Quick, overall system performance suite?

timtaw replied

09 June 2017, 10:45 AM
Okay, here's another stab at this topic.

In the last couple of days I tried to gain some more insight into the various tests. Which tests are widely recognized and, ideally, scientifically recognized? Which tests allow long-term comparison and scale well? I've also sampled some of the tests performed by phoronix.com during the past five years in order to see which ones are widely used.

Taking into account and weighting all these considerations, I came up with this proposal (I've created corresponding test suites but I'm not allowed to create an attachment).

Again, feedback is welcome!

Superfast screening
Very fast and trivial test in order to get a first impression of a system's performance: Processor (single-threaded and multi-threaded), Disk and Memory.

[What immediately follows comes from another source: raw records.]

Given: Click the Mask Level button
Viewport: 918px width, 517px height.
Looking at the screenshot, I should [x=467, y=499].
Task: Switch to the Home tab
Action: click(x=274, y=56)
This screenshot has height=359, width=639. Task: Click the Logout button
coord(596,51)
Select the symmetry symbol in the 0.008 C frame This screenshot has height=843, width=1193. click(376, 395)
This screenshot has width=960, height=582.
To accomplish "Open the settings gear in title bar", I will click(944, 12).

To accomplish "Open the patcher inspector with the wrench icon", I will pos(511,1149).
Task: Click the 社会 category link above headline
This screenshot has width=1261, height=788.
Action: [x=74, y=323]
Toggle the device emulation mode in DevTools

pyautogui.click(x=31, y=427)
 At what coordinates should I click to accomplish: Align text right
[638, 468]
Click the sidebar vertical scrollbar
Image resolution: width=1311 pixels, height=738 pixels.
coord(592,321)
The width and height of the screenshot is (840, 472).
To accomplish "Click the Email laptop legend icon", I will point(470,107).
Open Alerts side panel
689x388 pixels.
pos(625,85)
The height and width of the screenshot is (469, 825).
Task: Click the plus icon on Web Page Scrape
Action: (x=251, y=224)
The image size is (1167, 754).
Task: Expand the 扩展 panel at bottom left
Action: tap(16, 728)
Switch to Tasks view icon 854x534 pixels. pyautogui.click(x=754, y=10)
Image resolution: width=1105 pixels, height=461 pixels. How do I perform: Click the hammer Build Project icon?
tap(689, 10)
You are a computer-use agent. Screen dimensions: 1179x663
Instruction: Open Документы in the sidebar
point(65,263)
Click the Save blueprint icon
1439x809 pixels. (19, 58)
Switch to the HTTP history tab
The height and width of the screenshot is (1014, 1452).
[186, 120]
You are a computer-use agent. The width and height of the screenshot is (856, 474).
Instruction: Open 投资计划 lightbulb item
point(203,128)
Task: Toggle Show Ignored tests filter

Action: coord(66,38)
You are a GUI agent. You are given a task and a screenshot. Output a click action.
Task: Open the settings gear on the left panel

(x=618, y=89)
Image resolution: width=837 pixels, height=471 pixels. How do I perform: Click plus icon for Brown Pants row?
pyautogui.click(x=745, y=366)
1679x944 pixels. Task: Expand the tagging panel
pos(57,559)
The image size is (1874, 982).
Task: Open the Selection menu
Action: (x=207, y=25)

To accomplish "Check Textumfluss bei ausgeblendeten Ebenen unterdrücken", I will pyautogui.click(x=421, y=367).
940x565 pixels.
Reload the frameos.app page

Processor (single-threaded):
SciMark (Computational Test: Fast Fourier Transform): 3 minutes

Processor (multi-threaded):
Himeno Benchmark: 3 minutes

Disk:
Flexible IO Tester (Type: Random Read; IO Engine: POSIX AIO; Buffered: No; Direct: Yes; Block Size: 4 KB): 6 minutes

Flexible IO Tester (Type: Random Write; IO Engine: POSIX AIO; Buffered: No; Direct: Yes; Block Size: 4 KB): 6 minutes

Memory:
RAMspeed SMP (Type: Add; Benchmark: Integer): 6 minutes

Estimated total runtime: 24 minutes
Approx. Download size: 0,53 MB
Approx. installed size: 5,87 MB

Fast screening
Fast and representative test of all essential subsystems: Processor (single-threaded and multi-threaded), Disk, Memory and Network.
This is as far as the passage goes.